自動車保険の等級の譲渡について~「吐き出し」「押し出し」

自動車保険の等級の譲渡

自動車保険の等級の譲渡について

自動車保険の割引制度である「等級」は同居家族に引き継ぐことが可能になっています。

同居の子供が社会人になって車に乗るようになった場合に年齢が若いため保険料がとても高いものになりますが、少しでも保険料の負担を減らすために「等級」をあげる、譲渡することができます。保険会社の用語では「吐き出し」「押し出し」と呼ばれる制度の事です。

等級が譲渡できる場合は以下の場合になります。

  • 配偶者(内縁含む)間での自動車の譲渡
  • 同居の親族間での自動車の譲渡
  • 個人事業主が法人化したときに個人から法人への譲渡
  • 法人が解散時の法人から個人への譲渡など

 

等級の譲渡が有効な具体例

20歳になった同居の子供が車に乗るようになった場合には。通常子供は新規契約で6等級からのスタートになるのが普通です。

ですが21歳未満の若者が運転する自動車保険の保険料はとても高いので父親が持つ自動車保険の等級を譲渡すると、子供は20等級の割引を利用した自動車保険に加入することができるようになります。

この場合、譲渡した側の父親は新規で自動車保険に加入することになり、ふたたび6等級からのスタートとなりますが、高年齢であることから自動車保険の保険料はそもそも安いものであり、加えてゴールド免許による割引、走行距離など安くなる要素があります。

一般的には家族の家計で考えるのであれば、保険料が高い契約に割引をかけた方が安くなるため、同居の家族であれば等級を譲渡することがおすすめです。

 

等級の譲渡の注意点

この等級の譲渡には制限があって、利用するためには一定の条件があります。

特に注意しなければいけないのは次の点です。

  • 配偶者か同居の親族である
  • 車両の交換では適用できない

配偶者と同居の親族でしか利用できない

前提として等級の譲渡ができるのは配偶者間か同居のご親族である必要があります。
そのため実家を離れて暮らしている子供では適用できないので、この場合は実家を出る前に自動車保険の契約をする必要があります。

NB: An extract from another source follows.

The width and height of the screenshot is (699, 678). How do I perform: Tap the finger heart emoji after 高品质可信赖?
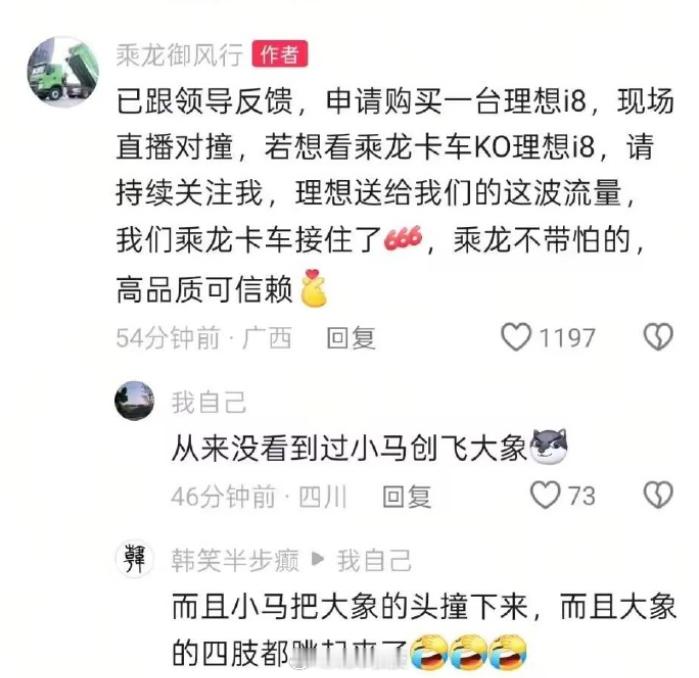point(314,288)
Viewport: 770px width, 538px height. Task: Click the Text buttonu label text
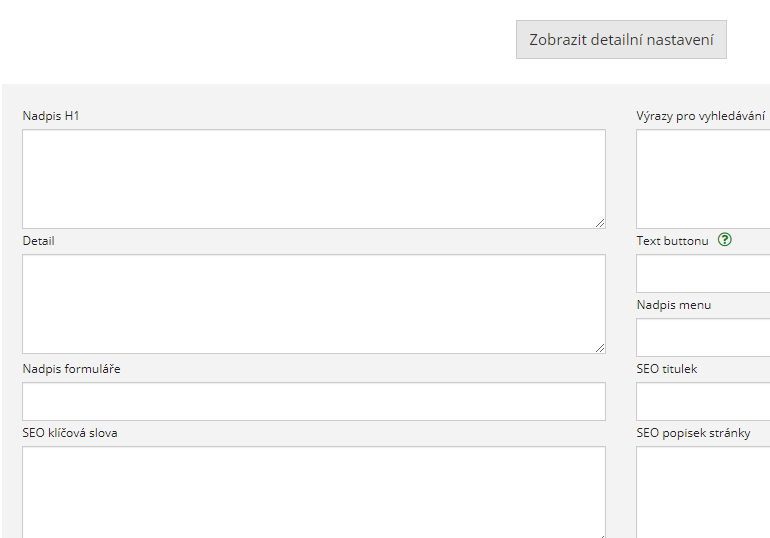672,241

しかし等級を譲渡する父が単身赴任などで遠方にいる場合で配偶者と同居する子供であれば等級の譲渡が可能になります。
また配偶者は内縁でも構わず、また同居の親族であれば甥や姪といった方でも等級の譲渡は可能になります。

車両の単純交換では等級は譲渡できない

等級の譲渡は背景として「ご家庭で利用する自動車の増車」や「自動車保険に加入している自動車を廃車」であることを前提にした制度となっています。

そのため車両数の増減がなく単純な保有者の入れ替えでは利用することができないので注意が必要です。